EXTRAITS DU LIVRE

MAXIME KOVALESKY
L'homme qui chantait Dieu

 
Naissance de l'idée d'orthodoxie occidentale


[...] Encore trop souvent, dans les termes orthodoxe et orthodoxie, on est en effet accoutumé en Ocident, à comprendre un ensemble de clichés colorés et sonores dans lequel on ne voit qu'un pittoresque folklore religieux propre au Moyen-Orient. Evgraf emploie ici le mot "orthodoxe" dans sa définition étymologique qui désigne toute "doctrine juste" (gaullisme orthodoxe, communisme orthodoxe, etc.). La foi orthodoxe est "la juste glorification" (doxa = gloire) de Dieu. Elle fut la doctrine unique de tous les membres de la chrétienté des premiers siècles, celle du temps où l'Église ne connaissait pas encore un Occident et un Orient chrétiens séparés par le Schisme.

C'est de ses pèlerinages en France que naîtra chez le jeune Evgraf une idée-force. Très tôt en effet, dès 1921, se dessinera chez cet adolescent, la vision d'une chrétienté réconciliée dans cette juste glorification, réunifiée dans les fondements spirituels de la Tradition première. Tradition commune à tous et, néanmoins, diversement colorée d'usages locaux où, dans les pays christianisés dès les temps apostoliques, les caractères du terroir ont laissé leur empreinte : principe "d'unité dans la diversité", incarnation dont continuent de témoigner les Églises locales unies dans l'Église orthodoxe universelle. C'est cette idée d'un certain oecuménisme, qui donnera son élan à l'oeuvre à laquelle il consacrera sa vie, et dont le cheminement se poursuit malgré les embûches semées sur sa route.

Maxime est en plein accord avec Evgraf, personnage prophétique mais en même temps réaliste, au dynamisme fougueux bien que réfléchi, et qui ne s'est pas contenté de parler et d'écrire. Les deux frères partagent les mêmes idées et la même ligne d'action courageuse dans l'application de ces idées. Et c'est là où se reconnaît la trace heureuse des jeux d'imagination qu'avait inventés leur père, jeux éducatifs qui leur avaient appris, comme l'écrira Maxime, à considérer que "...peu de choses sont vraiment irréalisables".
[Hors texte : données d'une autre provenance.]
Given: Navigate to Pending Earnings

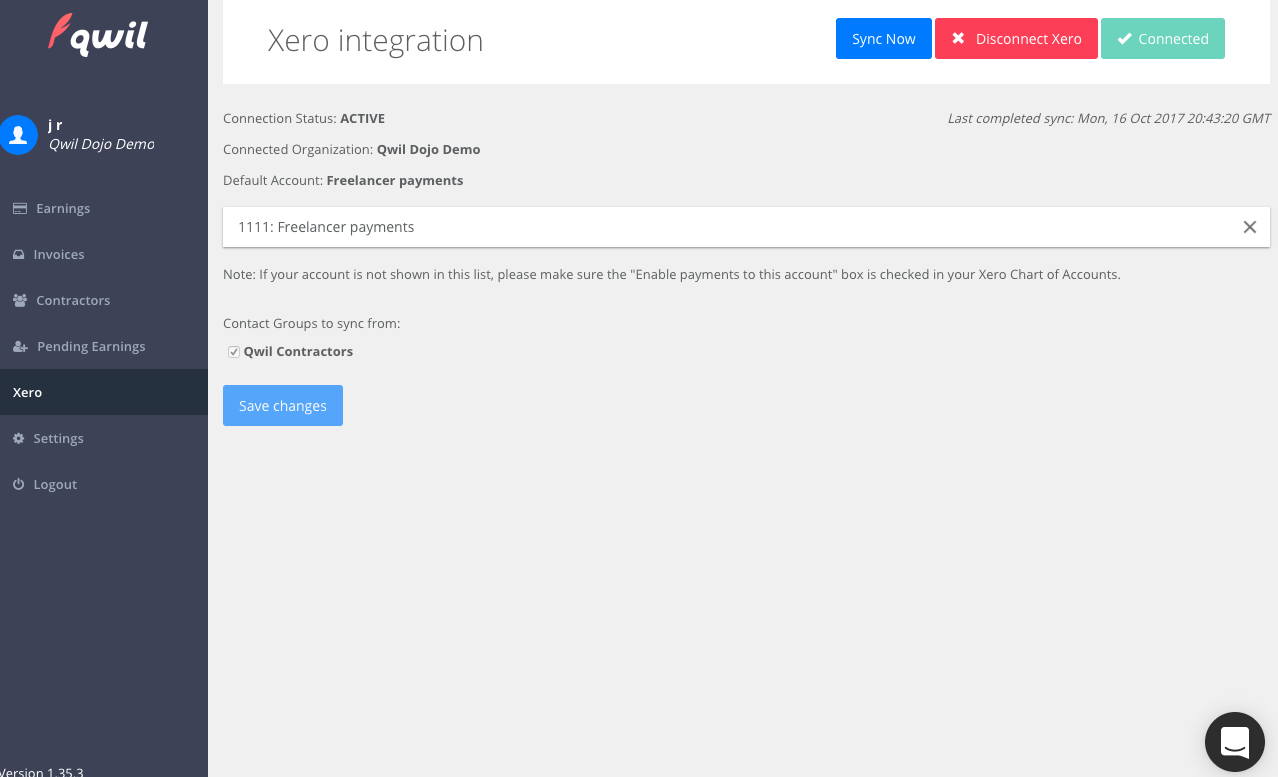Looking at the screenshot, I should click(91, 347).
Évoquant en 1970 la personnalité de son plus jeune frère, il écrivait : "Dès notre arrivée en France, se révèle l'originalité foncière de la conception qu'avait Evgraf de l'Église et du monde. Il ne se trouve nullement en exil et, sur la terre en laquelle il vient vivre, il commence immédiatement et pour ainsi dire instinctivement, à rechercher la Tradition ancestrale unique à sa source, la découvrant à travers des manifestations de la tradition locale, parentes de celles de la tradition orthodoxe d'Orient. C'est là que prend naissance en lui l'idée maîtresse qui guidera toute sa vie ultérieure : faire resurgir la tradition de l'Église indivise en Occident même, à partir de sources latentes toujours vivantes, enfouies depuis des siècles sous des malentendus historiques durables, et non uniquement par un apport extérieur venu à nouveau de l'Orient".

Ce trublion désintéressé dérange... Parce que fondé dans la Tradition, son prophétisme généreux et ouvert s'impose. Mais il sera difficilement admis, il sera même rejeté par ceux que bousculent et inquiètent ses recherches et ses réalisations. Maxime poursuit : "Evgraf eut une réelle influence sur les jeunes de sa génération. Son don de discernement entre les choses essentielles et les choses secondaires, son sens des réalités doublé d'une expérience spirituelle déjà considérable, et son courage actif, lui permettaient de demeurer au-dessus des démêlés politiques. Son influence contribua beaucoup dans son entourage à la formation du climat psychologique qui s'établit alors en France dans une certaine couche de l'émigration, consciente des problèmes ecclésiologiques. Ce climat permit d'établir un équilibre parfaitement harmonieux mais, hélas, précaire, entre l'Église en Russie et l'Église en émigration".